The price of giving back

A nonprofit waits for a promise from the state



In the corner of a half-empty 1970s strip mall, a volunteer named Columbus John-Baptiste stands over his wards, directing them in the ways of computer repair. A young woman who, as of a few weeks ago, knew nothing about computers is keying commands into a half-built CPU. A young man tinkers with a damaged hard drive and an ancient motherboard. John-Baptiste calls the group of 30 teenagers his “guinea pigs” — youths willing to commit to a summer experiment that, fingers crossed, will extend year round.

Once the teens finish rebuilding a dozen or so machines, they’ll move on to other tasks, at the restaurant next door. Starting in August, they’ll cook, clean, wait tables and man the registers. That is, if IOG Youth Vocational Center can stay open that long.

William Gary, founder of the 6-month-old center, is hoping the state Department of Juvenile Justice will notice the small niche his program is designed to fill: offering life lessons and job training to children who are delinquent but not yet dangerous.
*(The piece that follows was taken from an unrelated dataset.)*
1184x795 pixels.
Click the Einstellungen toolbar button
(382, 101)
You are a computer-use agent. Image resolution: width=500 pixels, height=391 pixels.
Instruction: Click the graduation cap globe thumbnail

Gary hopes to grow the program by about 50 more children, to replace the summer batch, who arrived by word of mouth.

“We want to catch these kids when they first start their travels down the wrong road,” he says. “There’s just nothing here in Georgia that we know of that’s like this.”

Gary and his wife, along with a half-dozen volunteers, have relied on devotion and a sense of mission to keep their cause afloat. But running a nonprofit business takes more than optimism. Without funding, IOG can’t last much longer. Since February, the center has survived on donations from churches and local businesses. If the center does go under, Gary claims he’ll lose his house, too; he put it up as collateral to finance the $42,000 start-up fee.

The center also needs an influx of disadvantaged children. Those children aren’t in short supply. But the guardian of the greatest number of them — the state Department of Juvenile Justice — has yet to contract with IOG. That contract could make or break the fledging business.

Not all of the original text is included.